Après le rejet de la motion de défiance visant le vice-Premier ministre de l’Intérieur, Jacquemain Shabani, l’heure est aux réactions. Alors que la procédure n’a pas abouti, son initiateur, le député Laddy Yangotikala, a tenu à clarifier sa position, refusant catégoriquement de parler d’échec politique.
Dans une réaction à chaud, l’élu a insisté sur le fait que la démarche parlementaire n’avait pas pour objectif direct de cibler la personne du ministre. Selon lui, l’enjeu dépassait largement les considérations individuelles pour s’inscrire dans une logique institutionnelle et sécuritaire.

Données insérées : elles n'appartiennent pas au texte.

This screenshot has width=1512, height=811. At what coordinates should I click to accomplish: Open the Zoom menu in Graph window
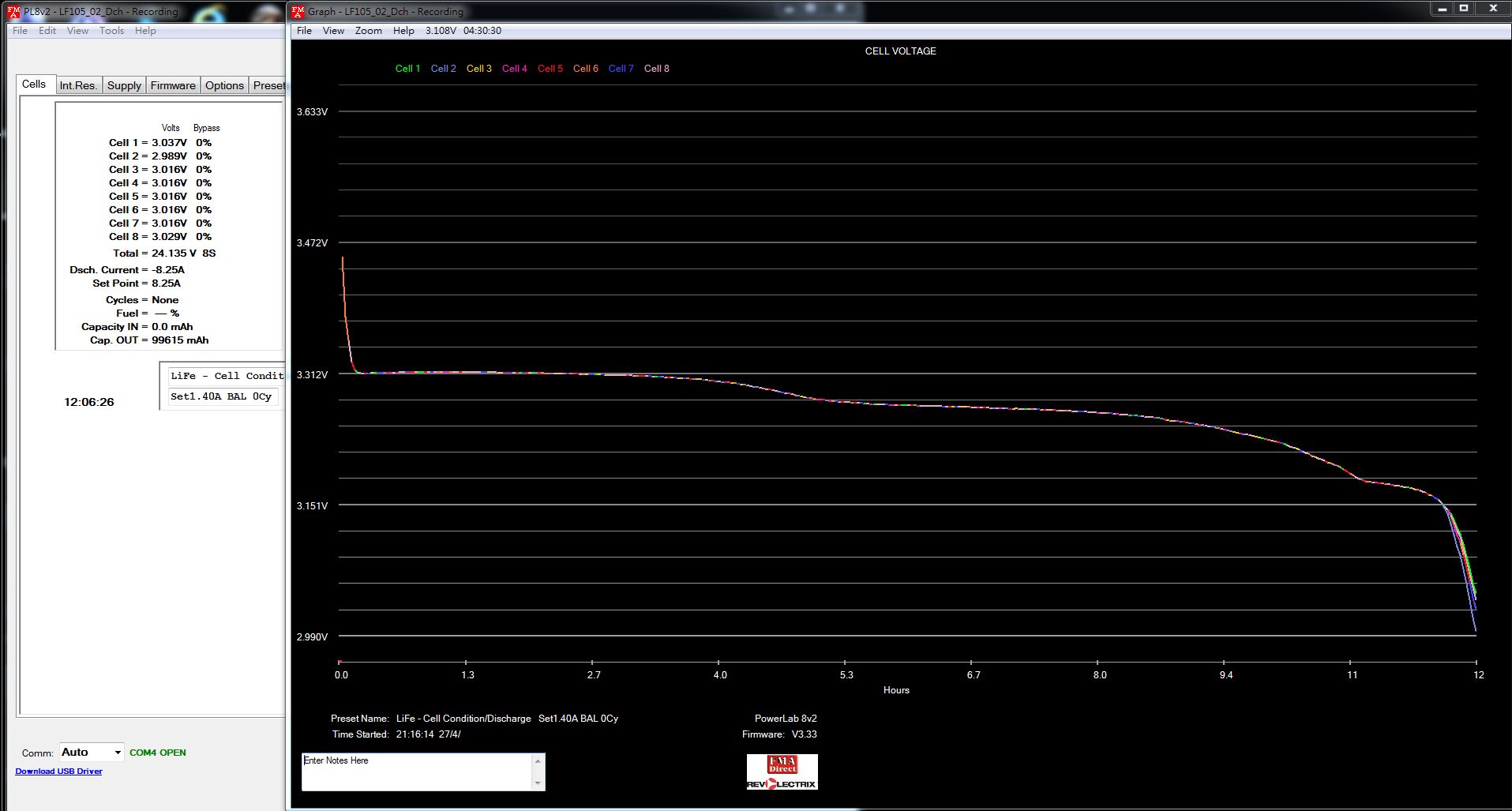tap(368, 31)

Laddy Yangotikala affirme que cette motion constituait avant tout un signal adressé au gouvernement sur la situation sécuritaire préoccupante dans le pays. Il estime que la pression exercée par les députés visait à alerter sur la nécessité urgente de renforcer la protection des populations.
Le député va plus loin en dénonçant ce qu’il qualifie d’“immixtion de l’exécutif dans les pouvoirs législatif et judiciaire”. Pour lui, cette initiative parlementaire devait aussi rappeler la nécessité de respecter l’équilibre des institutions dans un État de droit.

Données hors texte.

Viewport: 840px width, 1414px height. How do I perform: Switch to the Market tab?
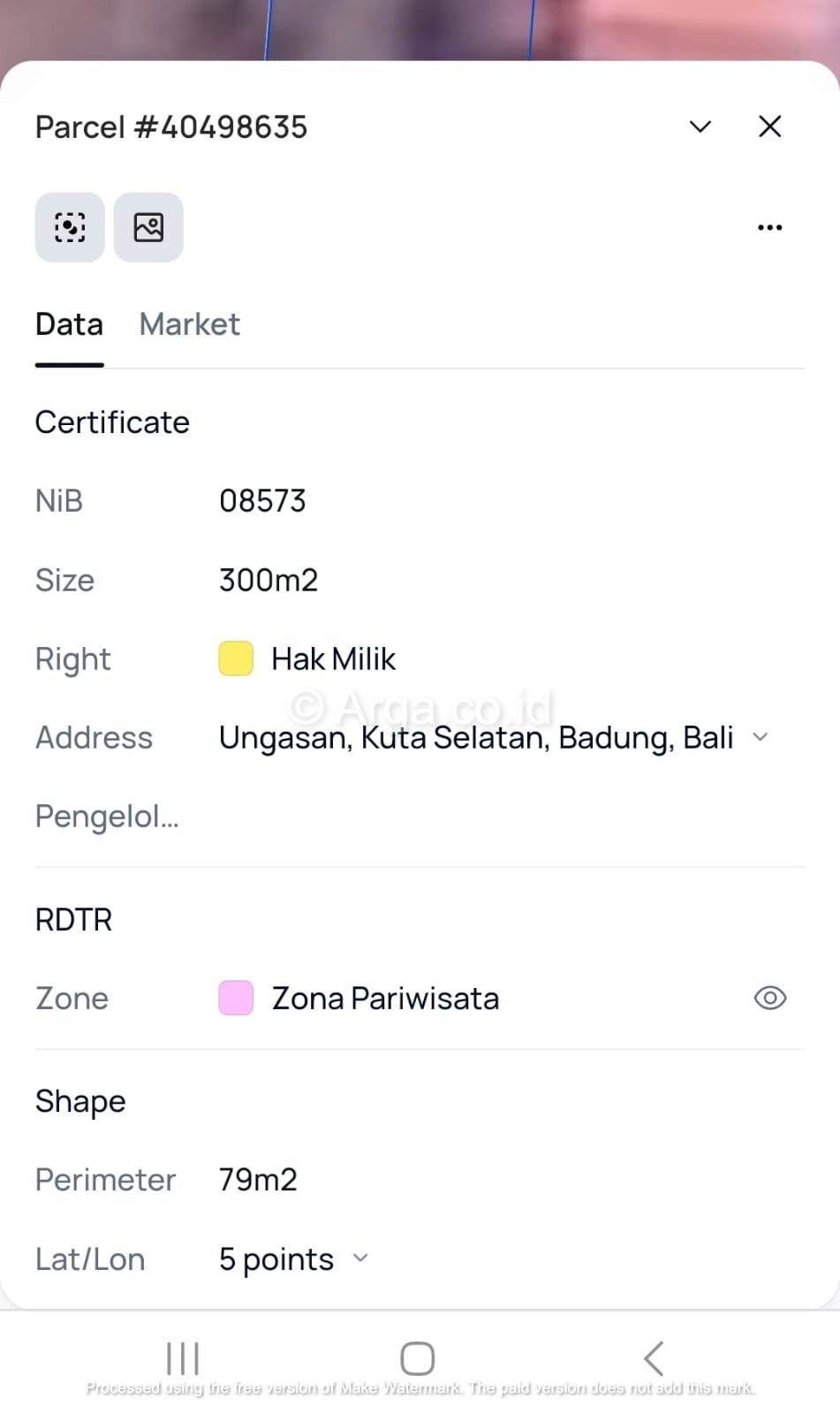(x=190, y=324)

S’exprimant avec fermeté, il a déclaré : « Je n’ai pas échoué. Je crois qu’à partir de maintenant ils vont commencer à sécuriser la population. Je pense qu’ils ont compris ». Une formule qui traduit sa conviction que l’effet recherché a été atteint, malgré l’absence de sanction politique directe.
Dans sa lecture des événements, le rejet de la motion ne signifie donc pas un recul de son combat parlementaire. Au contraire, il estime que le simple dépôt et débat autour de cette initiative ont permis de faire passer un message clair aux autorités exécutives.
Ce rebondissement illustre les tensions persistantes entre contrôle parlementaire et pouvoir exécutif en RDC. Si la motion n’a pas abouti, elle aura néanmoins ravivé le débat sur la sécurité, la gouvernance et les équilibres institutionnels au sommet de l’État.